I certainly subscribe to the ideas outlined in the Transhumanist Declaration and the ideals in the Extropian Principles. I honestly don't know whether that makes me a transhumanist with a capital T or not.
http://www.transhumanism.org/declaration.htm http://www.extropy.org/ideas/principles.html
> 3) The transhumanists I have spoken with seem reluctant to confront > traditional religion. They talk a lot about coexistence. Your Church of the > Virus seems to go out of its way to take it on. Why?
Because the traditional religions are predicated on false assumptions and that leads to poor models of reality, confused communication and bad decisions.
We don't claim to have The Truth(tm), we believe all knowledge is provisional. We do claim that a belief in the supernatural is unnecessary for a good (meaningful, ethical) life. Believing in the supernatural is not only unnecessary, but detrimental to pursuing the good life.
Despite the handwaving of a number of commentators, science is fundamentally at odds with the traditional religions. They all make empirical claims which are inconsistent with current best knowledge. They do not have any special domain over matters of morality.
> 4) What do you see "religion" looking like 50 or a 100 years from now?
Assuming that there are any biological humans in existence 50 or 100 years from now religion will be a superset of what you see today.

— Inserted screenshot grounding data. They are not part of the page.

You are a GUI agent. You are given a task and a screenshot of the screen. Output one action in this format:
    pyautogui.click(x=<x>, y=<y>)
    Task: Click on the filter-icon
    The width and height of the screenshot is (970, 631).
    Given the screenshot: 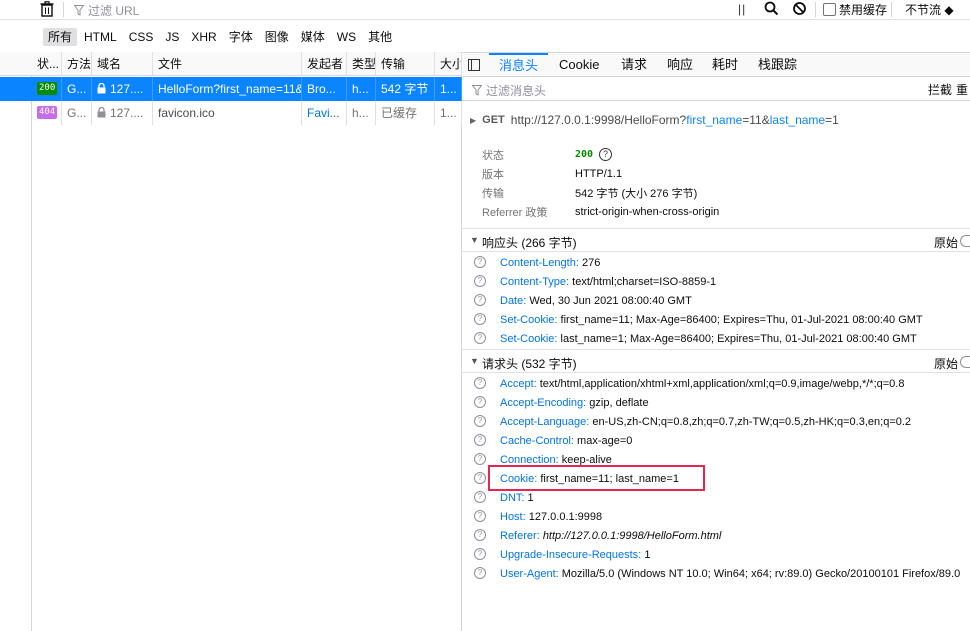 What is the action you would take?
    pyautogui.click(x=79, y=10)
    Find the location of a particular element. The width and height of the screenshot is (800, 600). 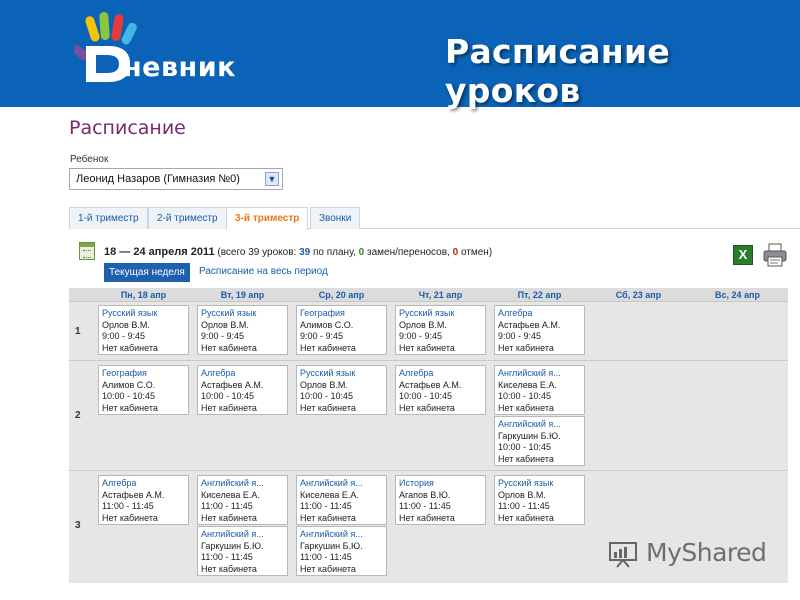

row-number: 3 is located at coordinates (78, 526).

There will still be Christians and Muslims and Jews and Sikhs and Hindus, and followers of Vodun and Asatru and Confucius, but there will additionally be a myriad of new denomiations, variations, and syncretic almagams. Some popular religions today will disappear altogether (I don't give Scientology a good prognosis). If I have anything to do with it, the followers of Virus and the religions it inspires will grow from hundreds of followers to a significant movement.

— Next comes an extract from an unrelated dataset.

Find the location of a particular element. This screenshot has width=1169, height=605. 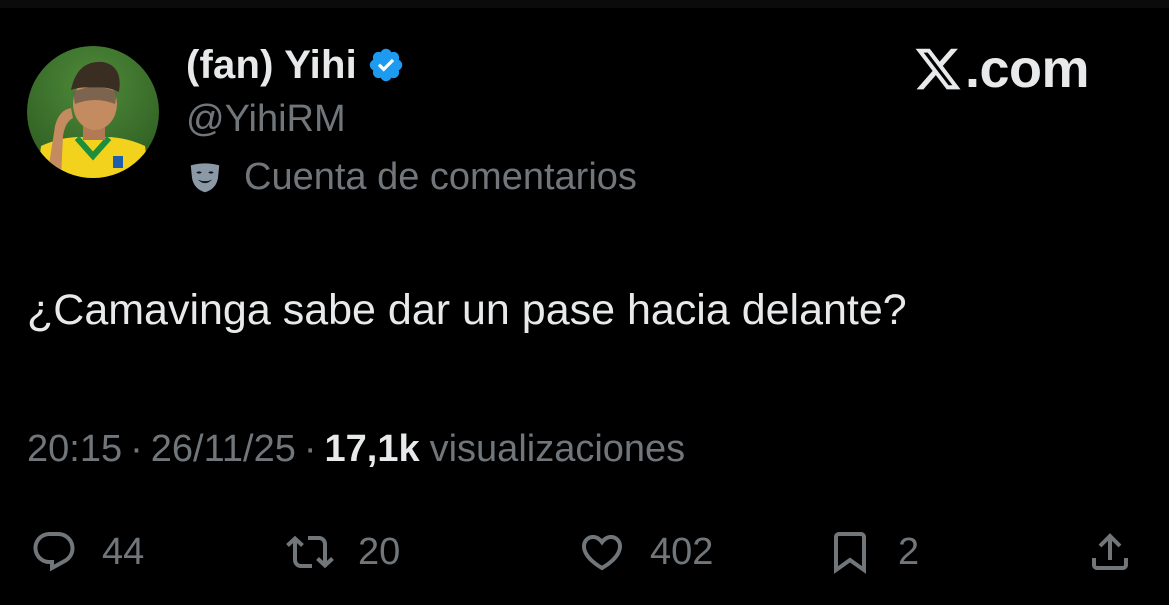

> 5) What led you to start the COTV and what do you ultimately hope to > accomplish with it? Are there members beyond just yourself?
The Church of Virus was started with the revelation that religions, all of them, are mind viruses. They are mutually supporting memes, competing for the same niche in the ideosphere like species competing in the biosphere. Science as a memeplex, and its relative secular humanism, can't compete with the world religions because they aren't in the same niche. In order to win that game you have to play that game. I decided to form a new religion, one that was entirely consistent with science, one that espoused rationality and empathy as virtues, one that rejects dogmatism and hypocrisy as sins. I named it Virus to be deliberately provocative, to put people in a wary position by telling them the raw truth, that this religion is designed to infect them.
I didn't invent Virus to be destructive. It is meant to be a viable alternative to the traditional religions. I don't think anyone should have to check their rationality and common sense at the church door. Since Virus first made its appearance on the net in 1995 it has attracted over 1500 people that have contributed to the project.
Thanks for this opportunity, James, and please let me know if I can answer any further questions.